The National Health Act, Mental Health Act, Occupational Diseases in Mines and Works Act, Health Professions Act, Traditional Health Practitioners Act, Allied Health Professions Act, Dental Technicians Act, Medical Schemes Act, Medicine and Related Substances Act, and the Nursing Act would be amended, said Motsoaledi. Several laws passed at provincial level relating to healthcare would also be targetted for amendment.
“It means all those must be tampered with completely,” the minister said.
“One of the things we going to demand is that teaching hospitals to removed out of provinces. They must be governed nationally.”
In addition, Motsoaledi said the face of emergency services would change under NHI.
He said a team of specialists, headed by a University of Cape Town medical school professor, travelled the world to do benchmarking when it came to emergency healthcare.
Something which would cause a negative response, said Motsoaledi, was a provision that “all ambulances must have the same colour” so the country doesn’t have “so many diverse services”. He said they’ve already received push back from companies saying their branding and business rights would be infringed.
“We do not accept that we are not allowed to do that,” said the minister adding that these provisions would give effect to Section 27 (3) of the Constitution which provides that no one can be refused emergency medical treatment.

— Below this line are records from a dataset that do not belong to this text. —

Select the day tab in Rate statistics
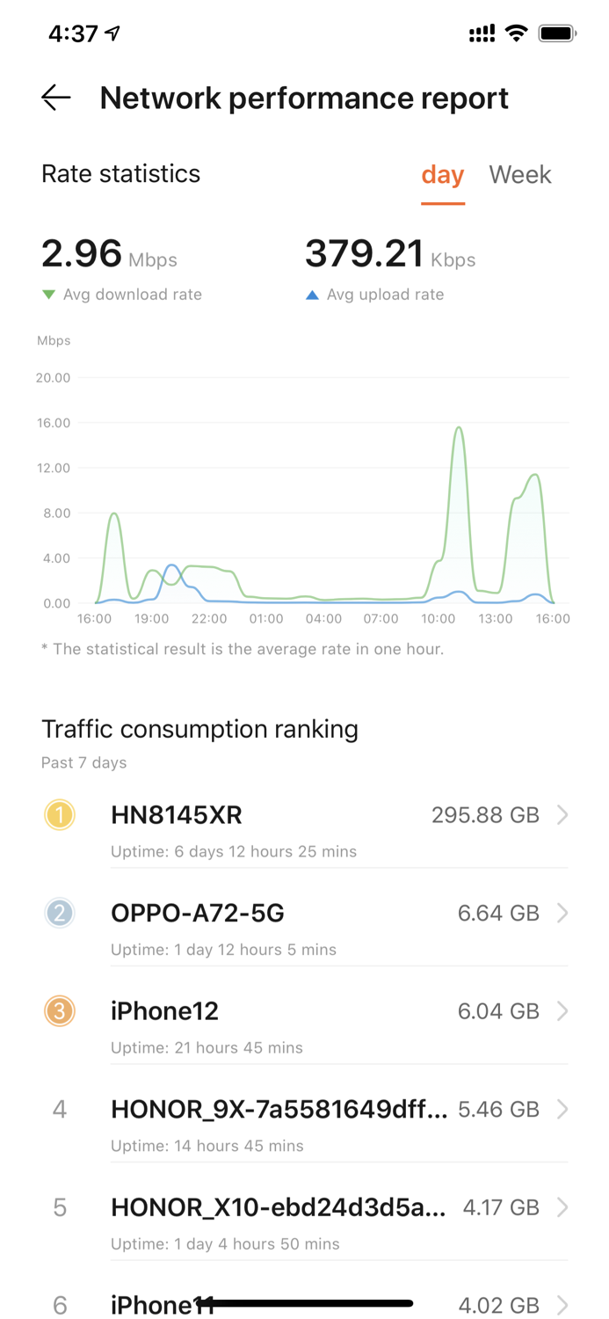The height and width of the screenshot is (1319, 609). tap(442, 175)
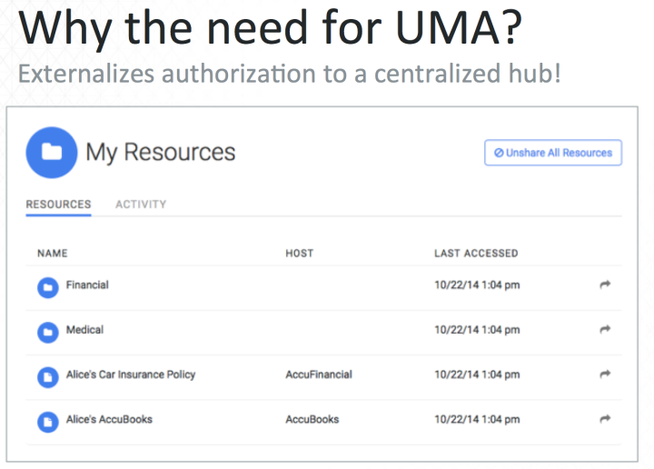Click Alice's AccuBooks document icon
The width and height of the screenshot is (654, 469).
pyautogui.click(x=47, y=421)
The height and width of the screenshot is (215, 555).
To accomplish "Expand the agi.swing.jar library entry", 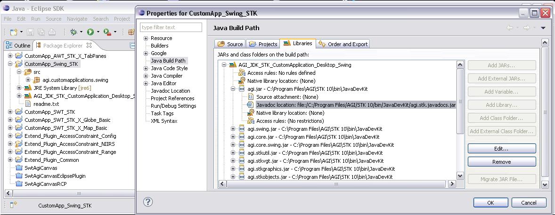I will click(x=233, y=128).
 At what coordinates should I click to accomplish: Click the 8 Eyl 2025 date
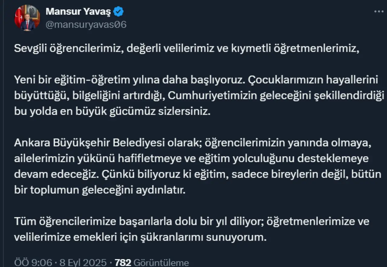pos(82,262)
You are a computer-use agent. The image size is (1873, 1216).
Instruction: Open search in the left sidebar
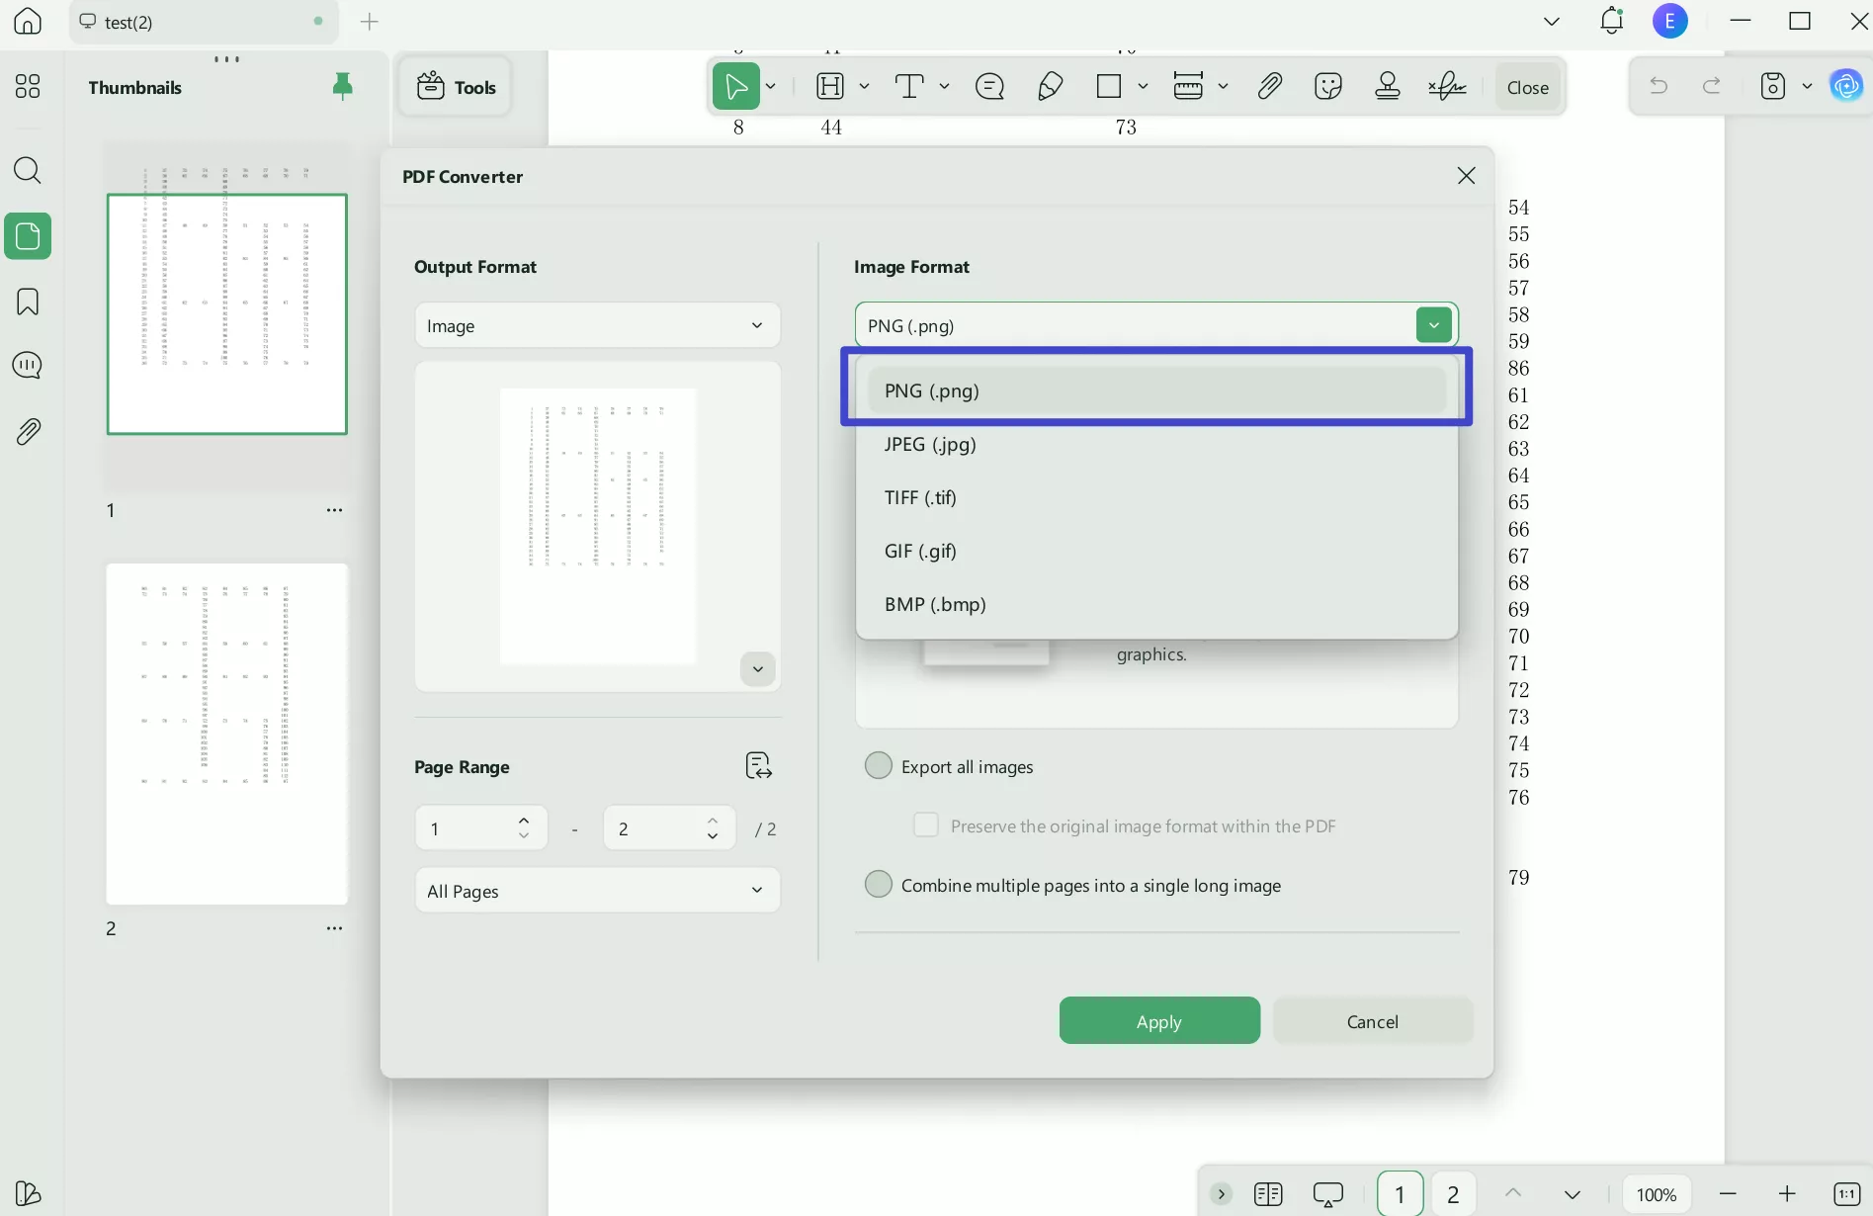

He used the example of all taxi cabs in New York City being required to be yellow, saying this had not impacted the business interests of individual companies.
“An ambulance is an ambulance. Patients must be picked up and taken to the nearest hosptial and they must stabilise you whether you are rich or poor,” said Motsoaledi.
Changes to medical schemes would include the introduction of a Single Service Benefit Framework, which would reduce the number of options per scheme, by April next year. Prescribed Minimum Benefits (PMBs) would also be aligned to “NHI service benefits”.
Pricing regulation would also be established under NHI, to have “one standard price for services”.
Co-payments and balanced billing would also be eliminated by January 2019.
“The reform of PMBs has already started. The Council for Medical Schemes have started consulations. We will be working with them on that,” said health director-general Precious Matsoso.
Matsoso said several preparatory platforms would be set up in the next few months as the country moves towards the NHI implementation phase.
This includes a National Tertiary Health Services Technical Implementation Committee, a National Governing Body on Training and Development (to set clear guidelines on how accreditation happens), Ministerial Advisory Committee on Health Care Benefits for NHI (for the initial phase targeting women, children, the elderly and people with disabilities), a Ministerial Advisory Committee on Health Technology Assessment NHI, National Health Pricing Advisory Committee (to help with regulation of prices in healthcare), National Advisory Committee on Consolidation of Financing Arrangements (to reduce the current fragmentation of funding in health sector)
“This is not a big bang approach. This is a journey. We need skilled people that will help us,” said Matsoso.
The NHI white paper is to be published before 10 am on Friday.